The review of disciplinary rules for chartered accountants was always going to be a low-key affair, according to the English ICA executive.
Any proposals for change would only lead to some fine-tuning of the procedures, said new president Chris Swinson, arguing the system was not broken and therefore did not need fixing. A high-powered barrister – Michael Beloff, QC – has nevertheless been drafted in to conduct the review at a cost to the institute of #500 per hour. It might be a small review, but it is obviously not a cheap one.
According to Swinson: ‘The main point of the Beloff review is to make sure the rules we have in place for discipline are consistent with justice. This was never set up to be a grand public consultation and we do not think there’s a lot wrong with the rules, but we have to look to see if we are at the cutting edge. The invitation was circulated only to council members. The arguments are much more delicate than some would suggest.’
A cosy chat, then, rather than a grand debate. But back in February, several councillors called on the institute to take heed of the farcical outcome of the Tim Smith affair (when the cash-for-questions former MP was given a small fine and a reprimand) and conduct a root-and-branch review.
Peter Mitchell, head of the Small Practitioners Association, wants public confidence in the whole process of disciplining members to be restored.
He also has a separate demand that the rights of practitioners in small firms should be enhanced. In particular, he is concerned that many members are deterred from defending themselves because the institute refuses to pay back their costs after they are found innocent.
Council member Douglas Llambias says the relationship between the institute’s disciplinary procedures and the Joint Disciplinary Scheme needs to be clarified.

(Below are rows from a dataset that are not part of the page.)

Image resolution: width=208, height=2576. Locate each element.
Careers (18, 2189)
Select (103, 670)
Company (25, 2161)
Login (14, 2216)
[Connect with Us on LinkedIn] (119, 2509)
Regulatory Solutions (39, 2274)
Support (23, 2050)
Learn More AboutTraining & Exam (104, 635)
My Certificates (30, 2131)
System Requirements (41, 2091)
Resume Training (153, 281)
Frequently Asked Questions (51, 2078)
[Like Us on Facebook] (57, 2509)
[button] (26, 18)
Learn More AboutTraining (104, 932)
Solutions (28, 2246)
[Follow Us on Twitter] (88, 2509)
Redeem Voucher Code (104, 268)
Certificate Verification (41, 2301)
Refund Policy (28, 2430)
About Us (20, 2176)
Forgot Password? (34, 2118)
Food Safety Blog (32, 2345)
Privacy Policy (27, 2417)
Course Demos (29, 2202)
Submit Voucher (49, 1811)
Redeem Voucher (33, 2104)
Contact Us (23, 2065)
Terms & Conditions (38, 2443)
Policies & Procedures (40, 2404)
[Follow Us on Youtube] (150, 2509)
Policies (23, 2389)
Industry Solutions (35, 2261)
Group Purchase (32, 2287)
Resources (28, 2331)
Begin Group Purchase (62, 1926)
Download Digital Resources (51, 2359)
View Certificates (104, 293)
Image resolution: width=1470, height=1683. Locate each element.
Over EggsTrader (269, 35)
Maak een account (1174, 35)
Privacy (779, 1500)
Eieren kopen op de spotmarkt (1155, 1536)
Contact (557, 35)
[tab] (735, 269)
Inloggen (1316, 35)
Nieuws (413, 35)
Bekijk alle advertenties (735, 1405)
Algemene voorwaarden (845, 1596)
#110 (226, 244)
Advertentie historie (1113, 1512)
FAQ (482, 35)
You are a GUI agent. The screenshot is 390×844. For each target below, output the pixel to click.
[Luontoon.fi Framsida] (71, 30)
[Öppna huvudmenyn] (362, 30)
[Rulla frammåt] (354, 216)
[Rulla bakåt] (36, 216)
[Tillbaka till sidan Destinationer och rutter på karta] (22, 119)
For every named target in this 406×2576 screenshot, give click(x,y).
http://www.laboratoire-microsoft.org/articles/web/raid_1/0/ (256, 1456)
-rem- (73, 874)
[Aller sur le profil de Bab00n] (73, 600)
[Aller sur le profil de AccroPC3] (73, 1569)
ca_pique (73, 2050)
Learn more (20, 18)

He wants to avoid a repetition of the situation when KPMG in the US refused to take part in a JDS investigation of the Ferranti/International Signals & Control crash.
Mitchell and Llambias also agree that a notice of the review should have been sent to members and other interested parties. ‘After all, they are the people at the sharp end with experience of the process,’ says Mitchell.
There are Swinson supporters. Coopers & Lybrand partner Peter Wyman, who is pushing a massive overhaul of the institute’s education curriculum, backs the Swinson softly-softly line. But former Arthur Andersen boss Ian Hay Davison says the trend away from self-regulation will spell the end of internal discipline in the next three to five years. ‘A review in these circumstances would be a waste of time,’ he says.
Swinson neatly side-stepped committing himself to a long and politically debilitating Royal Commission-type study of the rules at the February council meeting. He asked the council to delegate the task of drafting the terms of reference to the executive and the newly formed professional standards office, and to represent them to council. Mitchell, the principle protagonist, agreed.
Terms of reference were drafted and slipped into the documents for the March meeting. Councillors were told that Beloff would accept submissions until 30 May.
Immediately, Mitchell regretted his decision. The fear that executive members were only prepared to tinker had been realised. A flurry of letters were exchanged with the then president Chris Laine, but to no avail.
The institute remains resolute that a limited review should take place, despite the row that has erupted.
Yet there is hope for dissenters. Beloff has been asked to consider how the ‘content and approach adopted in the disciplinary bye-laws compares with that of other professional bodies’. And the path towards a more open disciplinary process has already been trodden by the ACCA.
It compensates members found innocent and refuses to tolerate firms in foreign jurisdictions taking an obstructive line with its investigators.
No changes to sister firms abroad
As Anthony Booth, an ACCA director, says: ‘ACCA’s bye-laws and regulations are specific in requiring members to co-operate with the association in fulfilling its regulatory function, and failure to comply would lead us to question both their fitness and propriety and may give rise to disciplinary action.’
ACCA, which also holds disciplinary proceedings open to the public, is drafting rules to allow complainants to recover costs where the member is found guilty.
Back at the institute, the Big Six firms have so far ruled out any changes affecting sister firms abroad. They say the marketing of their firms as ‘global’ entities should not be reflected in the institute’s rules. They want to avoid being pushed into signing agreements with their sister firms in other countries that could lead to cross-border disciplinary actions.
Not least, because their sister firms would refuse.
Several council members, who asked not to be named, say the institute will need to fit in with the Review Board proposals for self-regulation which have gone forward to the Department of Trade and Industry if the review is to be a worthwhile exercise. Otherwise, they say, the regulation of chartered accountants will look even more archaic.
The Review Board proposals are secret, but are unlikely to gain approval without following the ACCA line.
But so far the dissenters have been outplayed. They have held a straight bat with their chin in the air in response to a series of googlies from Swinson. The next few weeks will show if they can turn the tables and start scoring some points of their own.